* **Given task**: State how many lines in the records below contain the word "research". Reply with the number only.

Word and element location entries
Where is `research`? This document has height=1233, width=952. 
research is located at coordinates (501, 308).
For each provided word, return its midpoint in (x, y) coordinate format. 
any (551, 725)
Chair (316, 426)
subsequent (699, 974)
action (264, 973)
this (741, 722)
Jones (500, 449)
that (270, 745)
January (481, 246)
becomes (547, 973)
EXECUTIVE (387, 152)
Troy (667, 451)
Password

* **Result below**: 2